Objective =
Copy the rows below word for word, starting at the line that contains "Task: Open Joomla" and ending at the last row. Leave the pictures out of your copy.

(Word and element locating data)

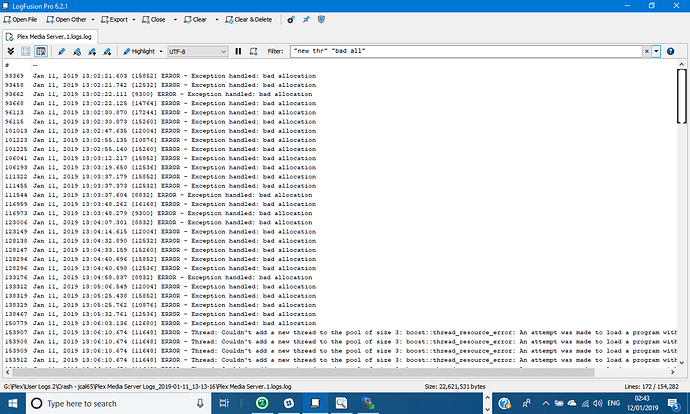
Task: Click the Clear & Delete button
Action: point(249,19)

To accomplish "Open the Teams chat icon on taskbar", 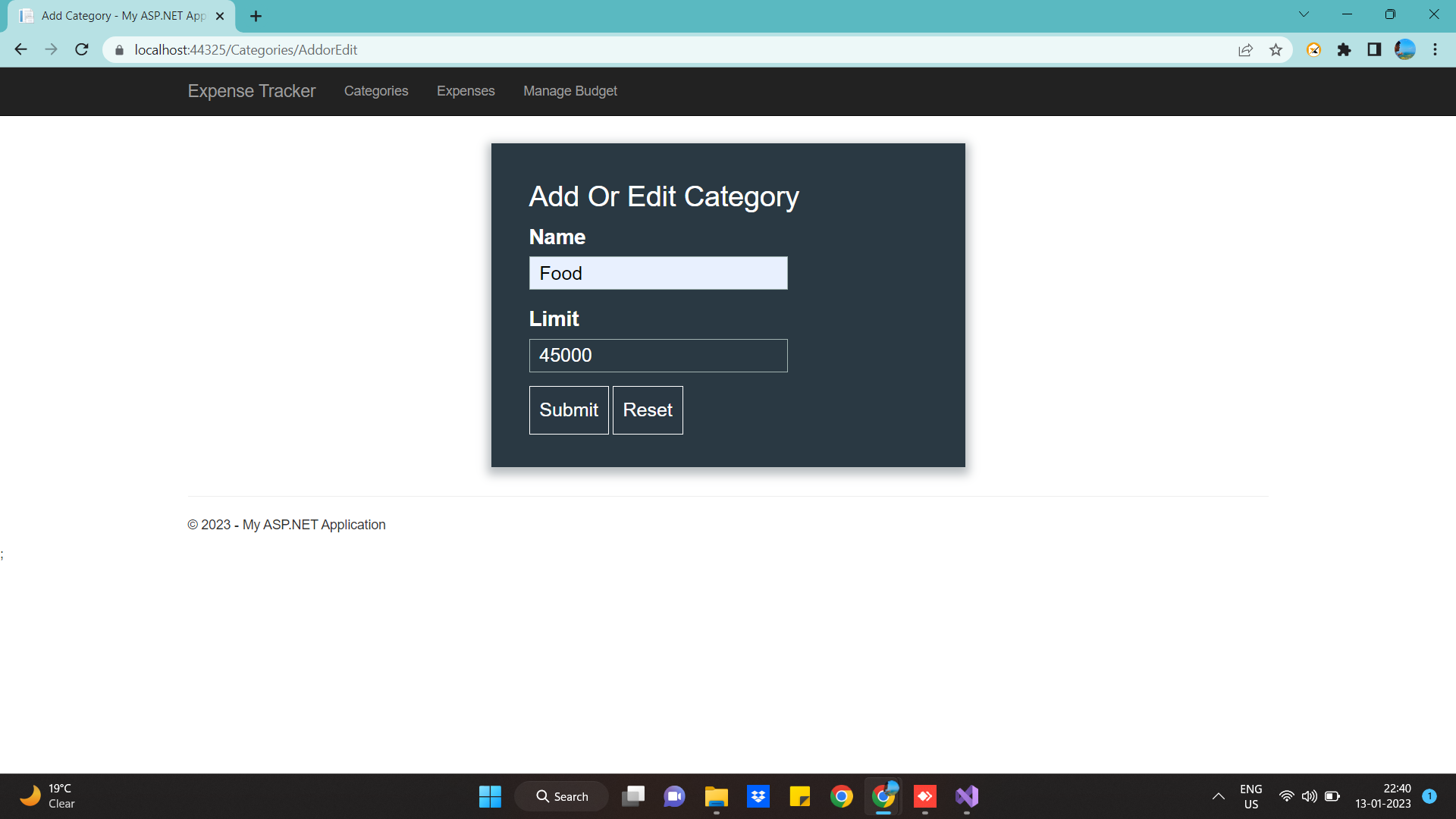I will point(674,796).
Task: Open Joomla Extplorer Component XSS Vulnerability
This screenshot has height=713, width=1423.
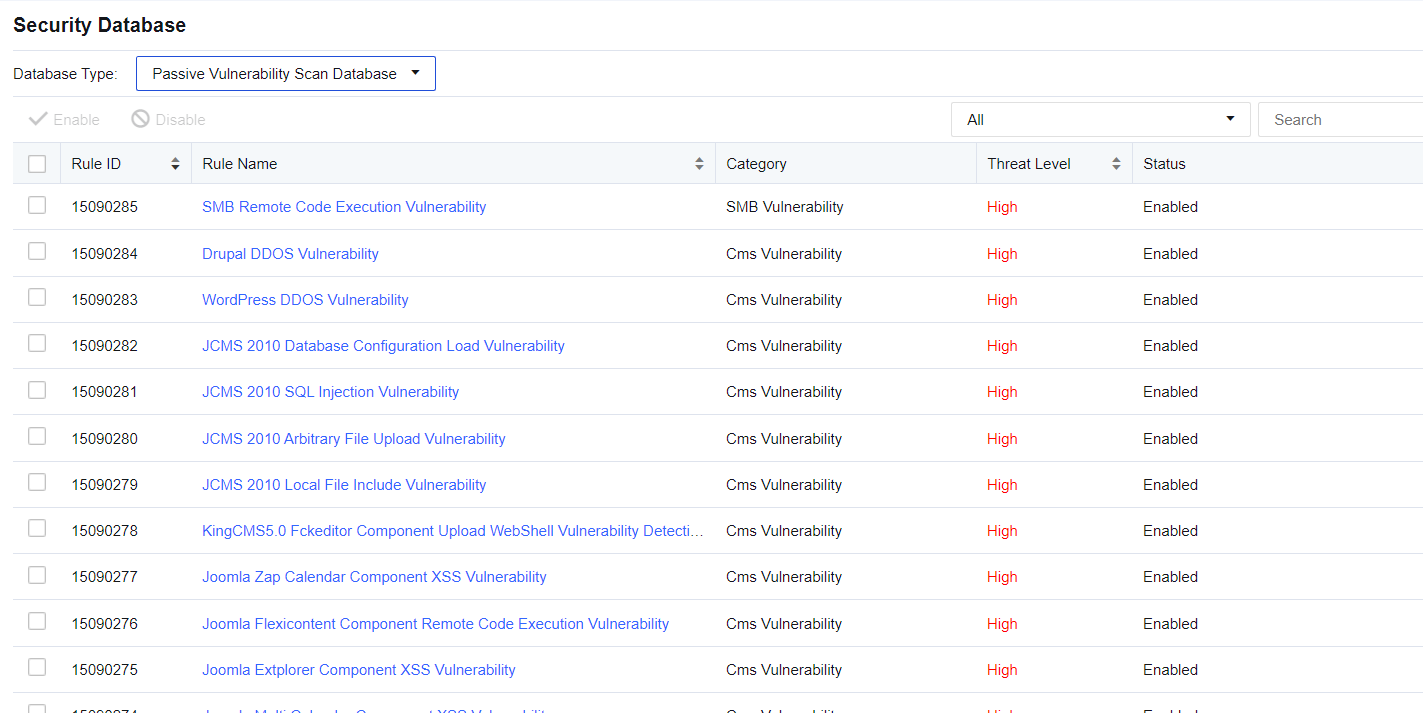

Solved problem =
Task: Open Joomla Extplorer Component XSS Vulnerability
This screenshot has height=713, width=1423.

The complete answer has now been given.